Quick library "land scan " of chapter 7/ Excerpt from the chapter ( 50-61pp.)
- As food and nutrition insecurity become increasingly concentrated in conflict-affected countries, discussions on the post-2015 agenda need to focus on the questions of how realistic achieving those goals may be for conflict-affected countries and how approaches for achieving those goals may need to differ for those countries.
- The root causes of conflict vary greatly with each case and are often the consequence of a combination of political, institutional, economic, and social stresses.

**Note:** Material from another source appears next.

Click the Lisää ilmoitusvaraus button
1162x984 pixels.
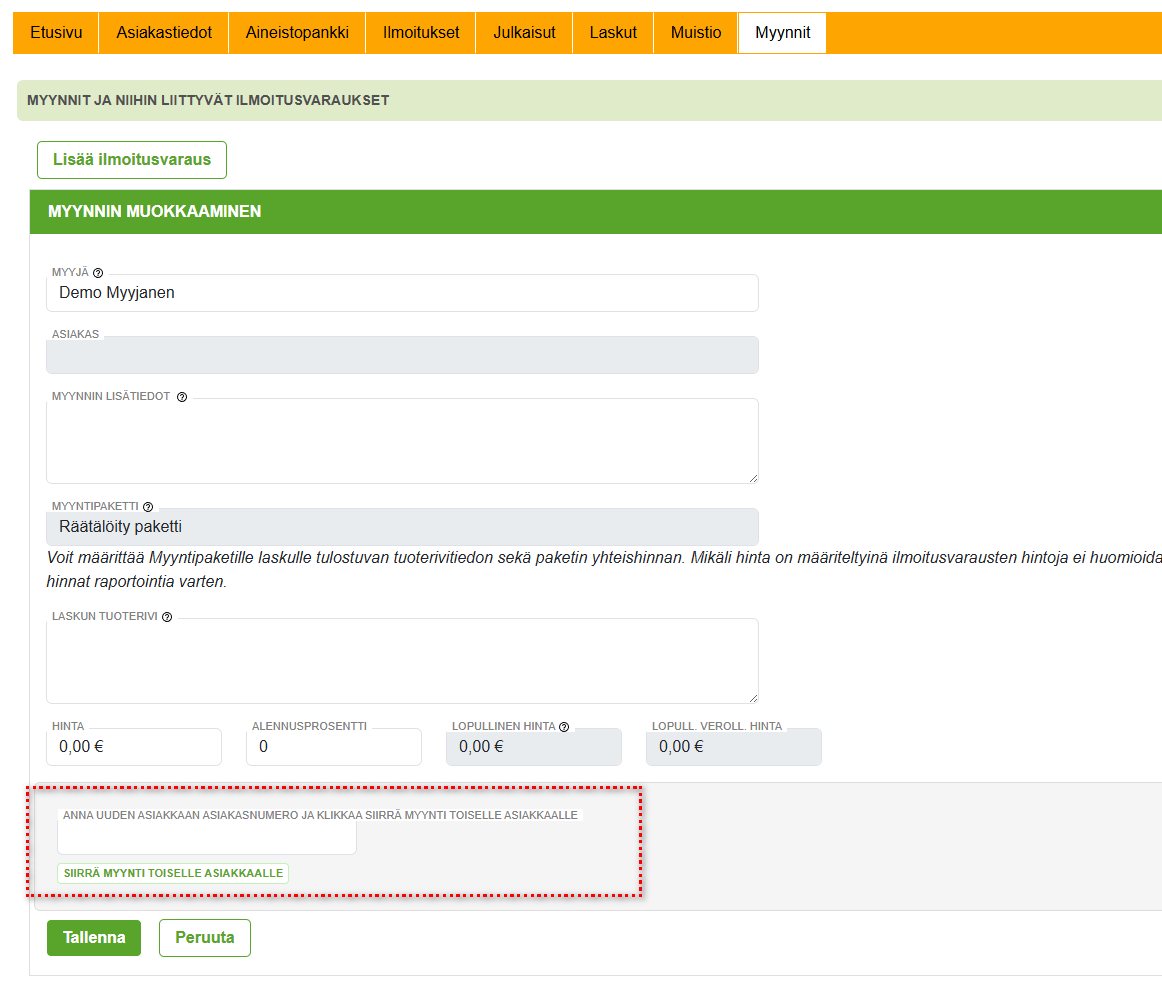[x=132, y=160]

- But conflicts are also often related to shocks, including natural disasters, epidemics, and food price crises. While such shocks may sometimes aggravate or even trigger civil conflict, others— such as food price hikes—are often a result of civil conflict and can themselves spark conflicts. Examples of drought-fuelled civil wars include Somalia as well as Sudan and South Sudan, and the ongoing Syrian civil war, which broke out in the wake of a major drought.
- There is ample evidence suggesting that natural disasters—particularly droughts—contribute to aggravating existing civil conflicts in several ways. Such disasters can intensify social grievances by increasing the scarcity of available resources or by deepening inequalities among groups.

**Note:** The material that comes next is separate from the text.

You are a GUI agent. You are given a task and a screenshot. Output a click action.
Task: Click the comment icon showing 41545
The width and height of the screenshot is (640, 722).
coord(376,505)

- In Mali, for example, arid and semi-arid conditions and changing desert boundaries have often led to deadly clashes between agricultural farmers and pastoralists.

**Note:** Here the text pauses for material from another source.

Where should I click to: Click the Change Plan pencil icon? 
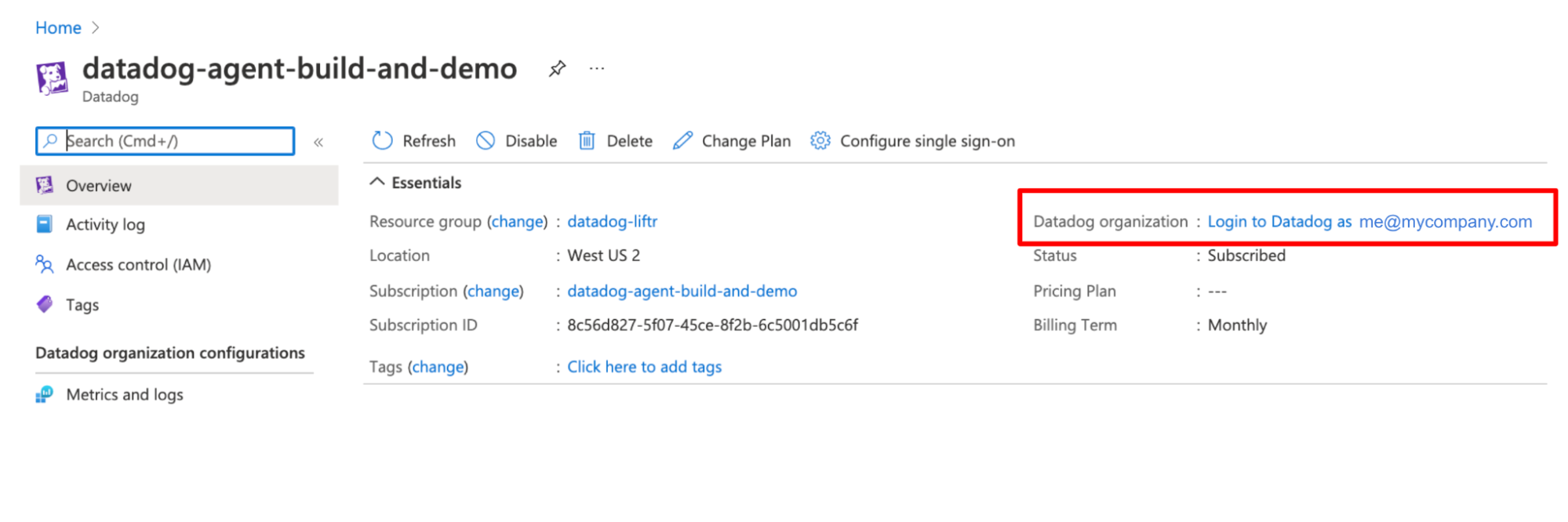click(682, 141)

- In addition, policies favoring agricultural expansion to the detriment of pastoralists, restrictions on the access to natural resources, the use of repressive force by the government, and the perception that the government misappropriated international humanitarian aid for drought have all been factors that have unmistakably deepened the grievances of pastoralists.
- A conflict in Mawai in 2012 also coincided with a regionwide drought that affected 3.5 million people. The combination of both the drought and the political turmoil eventually led to the displacement of nearly 300,000 people, including more than 160,000 who fled to neighboring Burkina Faso, Niger, and Mauritania.
- In total, 2–3 million people were affected by the drought, 800,000 of whom became vulnerable to extreme poverty, losing almost everything. Inadequate responses by the Syrian government to the crisis further antagonized the population.
- Although the example of violent riots during the 2007–2008 global food price crisis shows that (external) food price shocks can fuel civil conflict, the effects of the recent escalation of violence in the northeast of Nigeria is an example of the flip side: civil conflict aggravating food and nutrition insecurity.
- Hundreds of thousands of people have been displaced as result of clashes between Boko Haram fighters and Nigerian government forces, leaving many in the states of Borno and Yobe precariously short of food.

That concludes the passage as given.